Increased intracellular Ca2+ binds to calmodulin, which in turn binds to Ca2+/calmodulin-dependent kinase II (CaMKII). CaMKII activity is necessary for RP induction (Kano et al., 1996; Kitagawa et al., 2009). CaMKII is known to phosphorylate many proteins including GABAAR β and γ2 subunits (Moss and Smart, 1996; Brandon et al., 2002; Houston et al., 2009). Purkinje cells express α1, β2, β3 and γ2 subunits which form a heteropentameric GABAAR, and β2 is more abundant than β3 (Laurie et al., 1992; Wisden et al., 1996; Pirker et al., 2000; Hirano, 2013b). Houston et al. (2008) reported the CaMKII mediated increase in IPSC amplitudes in cerebellar granule cells expressing GABAAR containing β2 subunit. Thus, direct phosphorylation of β2 subunit of GABAAR by CaMKII could be involved in RP. However, it was also reported that CaMKII potentiates α1β3γ2 GABAAR but not α1β2γ2 receptor in undifferentiated NG108-15 neuroblastoma cells (Houston and Smart, 2006), suggesting that the potentiation of β2 subunit-containing GABAAR by CaMKII may not work in some conditions or in certain cells (Houston et al., 2009). Thus, roles of direct phosphorylation of GABAAR by CaMKII in RP remain enigmatic.

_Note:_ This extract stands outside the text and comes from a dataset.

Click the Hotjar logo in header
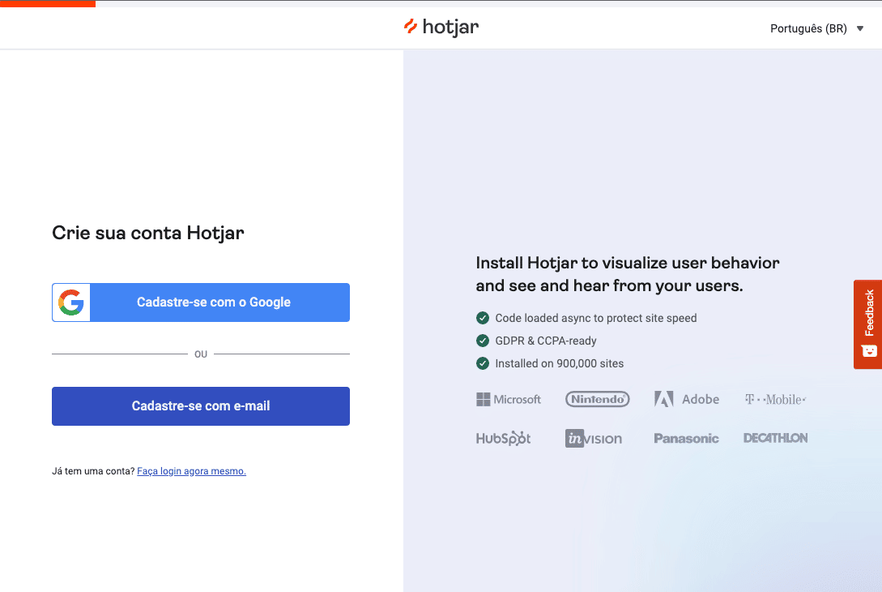Screen dimensions: 882x592 pos(441,28)
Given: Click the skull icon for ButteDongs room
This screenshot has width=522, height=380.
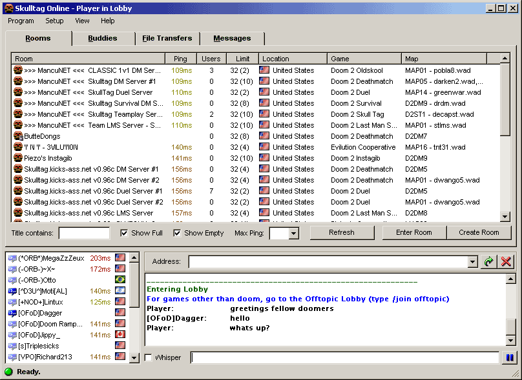Looking at the screenshot, I should (x=18, y=136).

Another target molecule of CaMKII in RP induction is GABAAR associated protein (GABARAP). GABARAP has a binding site for GABAAR γ2 subunit (Wang et al., 1999). RP induction is impaired by competitive inhibition of association between GABARAP and GABAAR γ2 subunit with a peptide (γ2 peptide) corresponding to the intracellular region of γ2 subunit that mediates the binding to GABARAP (Kawaguchi and Hirano, 2007). Application of this peptide after establishment of RP also attenuates once-established RP, suggesting that the interaction of GABARAP and γ2 subunit is required not only for induction of RP but also for its maintenance. Fluorescence resonance energy transfer (FRET) imaging experiments showed that GABARAP undergoes a sustained structural change in response to depolarization of a Purkinje cell (Kawaguchi and Hirano, 2007). This conformational change of GABARAP depends on activity of CaMKII. Further, single amino acid replacement of GABARAP V33E blocks structural change of GABARAP and suppresses RP induction. Thus, CaMKII-mediated conformational change of GABARAP seems to be essential for RP. GABARAP is involved in intracellular trafficking and targeting of GABAAR to the cell membrane (Kneussel et al., 2000; Kittler et al., 2001; Moss and Smart, 2001; Kneussel, 2002; Nymann-Andersen et al., 2002; Leil et al., 2004; Lüscher and Keller, 2004; Chen and Olsen, 2007; Kanematsu et al., 2007). Thus, GABARAP might induce RP through facilitating GABAAR transport to the cell membrane. In hippocampal neurons, inhibitory synaptic potentiation is induced by activation of NMDA-type glutamate receptors through GABARAP-dependent exocytosis of GABAAR (Marsden et al., 2007). Another possible role of GABARAP in RP is to enhance the function of individual GABAAR by increasing the single channel conductance or the open time (Everitt et al., 2004; Luu et al., 2006). GABARAP is also known to bind to tubulin, and it has been suggested that association of GABARAP with tubulin is required for RP induction (Kawaguchi and Hirano, 2007).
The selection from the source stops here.